#### SOURCE PASSAGE

This genus is newly recorded in Ethiopia, with two species new to the country: Morphopoides tessmanni (Günther, 1939) and Morphopoides folipes (Hancock, 1908). This genus is characterized by a set of characters: pronotum almost flat or with two low bumps; small projection next to the eyes; pronotum sometimes/usually presenting small shiny tubercles in the shape of ocelli; median keel more or less protruding; dorsal keels are not very prominent, rounded, narrow, or toothed; lateral carinae beginning after the scapular area; fastigium quite narrow or narrow; median carinule not very prominent; without tubercles; transverse carina of the fastigium very short; frontal rib narrow, widened toward the upper eyespot, slightly projecting; antennal grooves situated below the lower margin of the compound eyes; anterior and middle shins enlarged and with tubercles or small spines, enlarged fore and mid femora with pointed lobes; posterior femora with slightly toothed edges; and macropronotal pronotum with a right anterior edge.

Key to species of Morphopoides (Rehn, 1930) in Ethiopia

Robust species: from the dorsal view, the pronotum is highly and broadly elevated at the anterior part; it mimics small stones; it is very broad (Figure 3A,B), convex pronotum; lower and upper edges of the fore and middle femora have irregular notched teeth (upper and lower edge) (Figure 3B), fastigium is very narrow, equal to a quarter of the width of an eye; and eyes are not very prominent; rounded (Figure 3C).............................................................................................................................................................................. Morphopoides tessmanni (Günther, 1939).

2.: Medium-sized pronotum from dorsal view, pronotum with small shiny tubercles in the shape of ocelli (Figure 4A,B), toothed/fork-like fore and middle femora widened (upper and lower edge) (Figure 4B), protruding eyes (Figure 4C) .....................................................................................................................................................................Morphopoides folipes (Hancock, 1908).

Figure 3. Morphopoides tessmanni, female; (A) body, dorsal view; (B) body, lateral view; (C) head parts, anterior view.

Figure 4. Morphopoides folipes, female; (A) body, dorsal view; (B) body, lateral view; (C) head parts, anterior view.

Distribution records:

Both species are rarely found in Ethiopia. Morphopoides tessmanni was recorded from two sampling areas, one in the northern parts (Amahara region; Addis Zemen district; Addis Zemen River shore) and the other in the western (Oromiya region; West Shawa; Tokke Kutaye district; Boji River shore) parts of Ethiopia (Figure 1).

In the present collection campaign, Morphopoides folipes was found only in the eastern parts of Ethiopia, Eastern Oromiya, and Harari region (Dherer Walda River shore near Babile), which is at a lower altitude (1394 m.a.s.l.) (Figure 1).

Continental distribution records:

In addition to being distributed in Ethiopia, M. tessmanni is distributed in Niger, Ghana, and Togo, while M. folipes is found in the D.R. of Congo and Mozambique [37].

########
#### RECORDED INFORMATION

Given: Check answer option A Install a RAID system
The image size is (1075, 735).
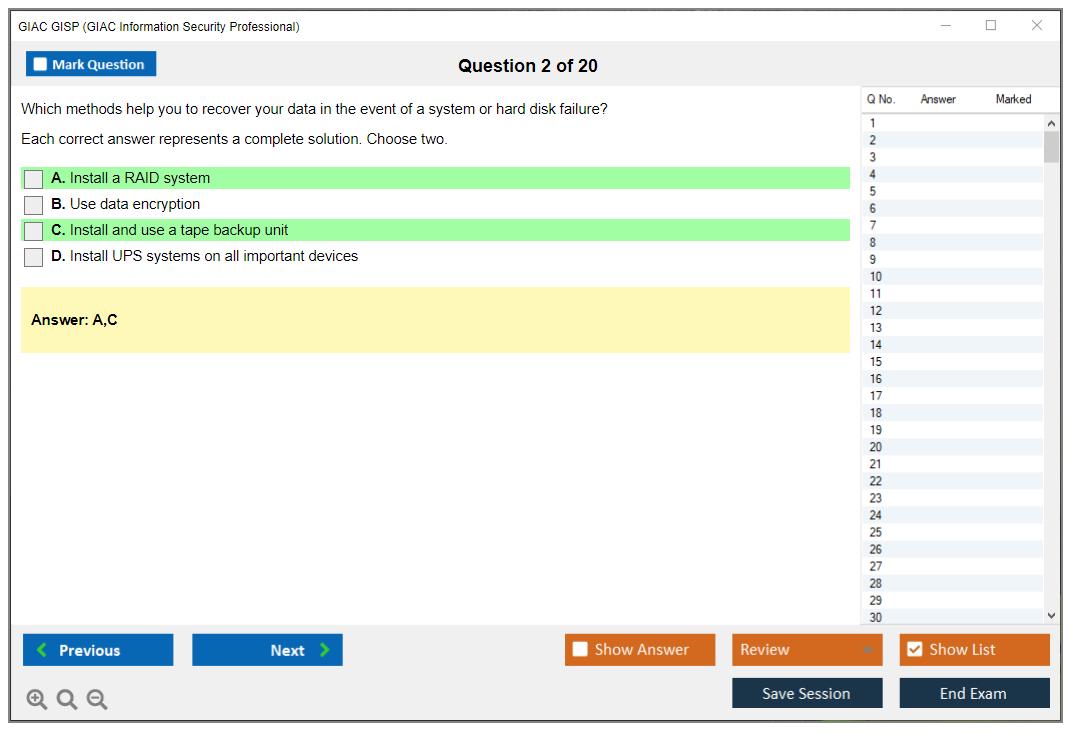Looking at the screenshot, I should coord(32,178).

########

** WHAT YOU WILL DO **
a) In the Morphopoides passage, at what altitude was Morphopoides folipes found?
b) Rewrite the Morphopoides passage starting with "In the present" and going on through "m.a.s.l.) (Figure 1).", switching "collection campaign" to "sampling campaign".
c) Pick up the Morphopoides passage after its last sentence and continue it.
The listing comes from a source other than the Morphopoides passage.

** ANSWERS FOR THE EXERCISE **
a) 1394 m.a.s.l.

b)
In the present sampling campaign, Morphopoides folipes was found only in the eastern parts of Ethiopia, Eastern Oromiya, and Harari region (Dherer Walda River shore near Babile), which is at a lower altitude (1394 m.a.s.l.) (Figure 1).

c)
Habitat: Riverbeds and shores at altitudes of 1394–1988 m.a.s.l. in Ethiopia.

Subfamily Tetriginae Serville 1838

Tribe Tetrigini Serville 1838

The African genera of this tribe were revised by [9], except for Tettiella Hancock, 1908, and the doubtful Pseudosystolederus Günther, 1939. Two genera are present in Ethiopia: Paratettix Bolivar, 1887, and Leptacrydium Chopard, 1945. We refer to [9] for a key to these genera.

Genus Paratettix Bolívar 1887

Two new species of Paratettix were recorded in Ethiopia, but the previous records of Paratettix meridionalis could not be confirmed. It is possible that Parattetix subpustulatus will be found in Ethiopia. A more detailed search in the lowlands would be necessary to detect this species, as it generally prefers lower altitudes.

Key to species of Paratettix Bolívar, 1887, in northeastern Africa and the Mediterranean:

3.: Hind tibia uniform brown; middle femora with straight borders.............................................................................................................................................. Paratettix subpustulatus (Walker, 1871).

4.: Hind tibia with one or two white rings; middle femora with undulated borders ....................................................................................................................................................................................2

5.: Hind tibia with one basal white ring, sometimes a faint second one in the middle; frontal costa not incurved at the base; middle femora slightly undulated......................................................................................................................................................................................................................................................................Paratettix tanai sp. nov.

6.: Hind tibia with two white rings; frontal costa incurved at the base; middle femora strongly undulated ........................................................................................................................................... 3

7.: Ratio of fastigium/eyes + fastigium 24–28%; hind tibia gray with white rings .............................................................................................................................................. Paratetix geminus sp. nov.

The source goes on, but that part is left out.